La questione femminile anima più che mai il dibattito d’attualità: c’è bisogno di cultura e di politiche a sostegno delle donne, che si tratti di lavoro, famiglia, relazioni, diritti sociali o pari opportunità.Ma anche di entusiasmo e intraprendenza, per conquistare il proprio ruolo nella società.

La storia di Rita Levi Montalcini e della sua vita (straordinaria) dedicata alla scienza

È stata una delle scienziate più importanti del Novecento, ma anche una donna che ha conquistato il mondo con la sua umanità…
Fin dall’antichità, le donne hanno contribuito in maniera significativa allo sviluppo scientifico. Medici, fisiche, matematiche, biologhe: la storia abbonda di donne che hanno fatto della scienza la loro ragione di vita, molto spesso incontrando difficoltà e pregiudizi da parte di una società che non riconosceva loro il giusto peso e l’enorme contributo che hanno dato al settore scientifico. Nell’ultimo secolo molte cose sono cambiate, ma forse oggi il cammino per certi aspetti è ancora disseminato di difficoltà. In questa rubrica racconteremo di donne tenaci e appassionate che non si sono mai arrese di fronte a un mondo dominato da uomini, e delle loro conquiste che hanno contribuito a cambiare (in meglio) il mondo in cui viviamo.

→ Istruzioni di lavoro:
#1 Nel testo fornito, quali sono tutti gli ambiti per cui si chiedono cultura e politiche a sostegno delle donne?
#2 In base al testo fornito, spiega in poche frasi perché alle donne servono anche entusiasmo e intraprendenza.
#3 Trascrivi dal testo fornito il passo che parte da "È stata una" e arriva fino a "in cui viviamo.".
L'elenco è materiale a sé, distinto dal testo fornito.

→ Voci di dati salvate:

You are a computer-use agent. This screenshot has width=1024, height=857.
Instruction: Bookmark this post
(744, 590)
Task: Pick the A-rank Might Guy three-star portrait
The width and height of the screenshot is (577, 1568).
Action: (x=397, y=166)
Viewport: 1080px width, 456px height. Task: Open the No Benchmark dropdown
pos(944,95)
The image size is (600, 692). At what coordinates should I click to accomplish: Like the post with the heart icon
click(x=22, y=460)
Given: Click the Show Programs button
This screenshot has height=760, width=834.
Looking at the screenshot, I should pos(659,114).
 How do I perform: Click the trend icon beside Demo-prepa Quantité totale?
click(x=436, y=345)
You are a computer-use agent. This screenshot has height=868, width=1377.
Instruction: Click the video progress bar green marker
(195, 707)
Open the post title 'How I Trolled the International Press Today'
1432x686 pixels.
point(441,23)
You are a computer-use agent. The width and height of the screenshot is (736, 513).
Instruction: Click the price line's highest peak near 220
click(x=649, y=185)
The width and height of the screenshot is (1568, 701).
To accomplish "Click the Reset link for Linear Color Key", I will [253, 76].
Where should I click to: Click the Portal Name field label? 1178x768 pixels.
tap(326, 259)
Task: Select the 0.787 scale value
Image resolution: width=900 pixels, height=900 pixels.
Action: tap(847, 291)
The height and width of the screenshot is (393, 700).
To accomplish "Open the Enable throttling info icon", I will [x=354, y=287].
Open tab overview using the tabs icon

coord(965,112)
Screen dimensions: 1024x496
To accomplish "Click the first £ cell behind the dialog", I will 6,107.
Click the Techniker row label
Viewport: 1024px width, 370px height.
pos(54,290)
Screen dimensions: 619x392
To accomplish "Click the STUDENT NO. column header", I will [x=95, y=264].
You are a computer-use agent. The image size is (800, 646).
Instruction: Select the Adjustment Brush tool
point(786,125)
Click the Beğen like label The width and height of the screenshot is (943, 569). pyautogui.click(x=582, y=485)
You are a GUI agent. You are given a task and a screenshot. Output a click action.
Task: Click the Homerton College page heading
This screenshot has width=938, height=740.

→ Lista risposte:
#1 Lavoro, famiglia, relazioni, diritti sociali, pari opportunità.

#2 Servono per conquistare il proprio ruolo nella società.

#3
È stata una delle scienziate più importanti del Novecento, ma anche una donna che ha conquistato il mondo con la sua umanità…
Fin dall’antichità, le donne hanno contribuito in maniera significativa allo sviluppo scientifico. Medici, fisiche, matematiche, biologhe: la storia abbonda di donne che hanno fatto della scienza la loro ragione di vita, molto spesso incontrando difficoltà e pregiudizi da parte di una società che non riconosceva loro il giusto peso e l’enorme contributo che hanno dato al settore scientifico. Nell’ultimo secolo molte cose sono cambiate, ma forse oggi il cammino per certi aspetti è ancora disseminato di difficoltà. In questa rubrica racconteremo di donne tenaci e appassionate che non si sono mai arrese di fronte a un mondo dominato da uomini, e delle loro conquiste che hanno contribuito a cambiare (in meglio) il mondo in cui viviamo.